Ramon Regalado, one of the Bay Area’s last survivors of the infamous Bataan Death March in the Philippines during World War II and a face for the area’s World War II Filipino soldiers over the past several years, has died.
The 100-year-old Regalado, who had lived in Berkeley from 1962 until he moved to El Cerrito a few years ago, died Dec. 16, in El Cerrito.
A native of the island of Iloilo in Central Luzon, he and other Philippines natives were given the Congressional Gold Medal for fighting tenaciously alongside American troops fighting the Japanese in that island nation.
Born April 13, 1917, Regalado was, when World War II fighting came to the Philippines, a machine gun operator with the 57th Infantry Regiment, 3rd Battalion, Company L of the Philippine Scouts under the U.S. Army Forces in the Far East. He was returning fire when the first Japanese fighter planes strafed the islands, his son Raldy Regalado said Wednesday.
When those Army troops surrendered on April 9, 1942, after fighting for 99 days on the peninsula of Bataan with no reinforcements or air support, approximately 63,000 Filipino and 12,000 American troops — already weakened by starvation and disease — were forced to march some 65 miles to a prison camp at Camp O’Donnell. Prisoners who faltered were beaten, bayoneted, shot and even beheaded by their Japanese captors. Regalado escaped the march.
Following the liberation of the Philippines, he rejoined the U.S. Army. In 1950, he came to the United States and worked as a civilian for the U.S. Navy, both at the Veterans Affairs hospital in Palo Alto and on transport ships during the Korean and Vietnam wars.

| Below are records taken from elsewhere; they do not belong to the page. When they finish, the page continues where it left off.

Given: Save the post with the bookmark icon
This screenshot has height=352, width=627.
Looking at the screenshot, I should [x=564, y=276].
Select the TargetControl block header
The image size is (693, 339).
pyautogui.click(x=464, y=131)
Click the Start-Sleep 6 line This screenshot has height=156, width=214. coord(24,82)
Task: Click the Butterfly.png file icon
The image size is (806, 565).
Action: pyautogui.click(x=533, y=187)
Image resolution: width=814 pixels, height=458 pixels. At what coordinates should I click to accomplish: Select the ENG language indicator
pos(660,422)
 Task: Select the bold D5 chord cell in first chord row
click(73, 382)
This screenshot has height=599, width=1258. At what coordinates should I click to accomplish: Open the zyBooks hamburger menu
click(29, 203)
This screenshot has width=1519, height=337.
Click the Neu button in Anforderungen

The elder Regalado — an eclectic man, a voracious reader who followed politics closely — took part in the first Bataan Legacy Historical Society event held at Cal State East Bay in Hayward in April 2012, and became a prominent spokesman for Filipino WWII veterans.
Cecilia Gaerlan, executive director of the Berkeley-based Bataan Legacy Historical Society, said Regalado was a humble man, and an eloquent one. “He embodied the values of the greatest generation — duty to country, honor and love for freedom,” she said.
He lived long enough to be personally honored with a Congressional Gold Medal, a result of the signing by President Barack Obama of the Filipino Veterans of World War II Congressional Gold Medal Act of 2015.
This gave about 260,000 Filipino and Filipino-American veterans who served during World War II — most having died by that date — a collective Congressional Gold Medal, the United States’ highest civilian honor.
The medals provided a degree of recognition for veterans who after the war were victimized by two congressional “Rescission Acts” that canceled the benefits and citizenship previously offered many of the soldiers from the Philippines. Lawmakers apparently balked at paying benefits of between $1 billion and $3 billion.
He had first started speaking up in the 1990s about recompense for Filipino soldiers. “He never talked about that stuff when we were young,” Raldy Regalado said. “He didn’t want us to harbor resentment.”
Regalado received his personal medal just four weeks ago, while in an ICU bed at Kaiser Permanente Hospital in Richmond.
“It’s a very, very important thing,” Ramon Regalado told a Bay Area TV station in September. “We sacrificed together for four months without food, no supplies.
“I’m very proud to defend democracy,” he added.
Gaerlan said there are now perhaps a half-dozen surviving Bataan/Corregidor soldiers in the Bay Area.
Regalado is survived by Marcelina, his wife of many years, as well as five children and numerous grandchildren.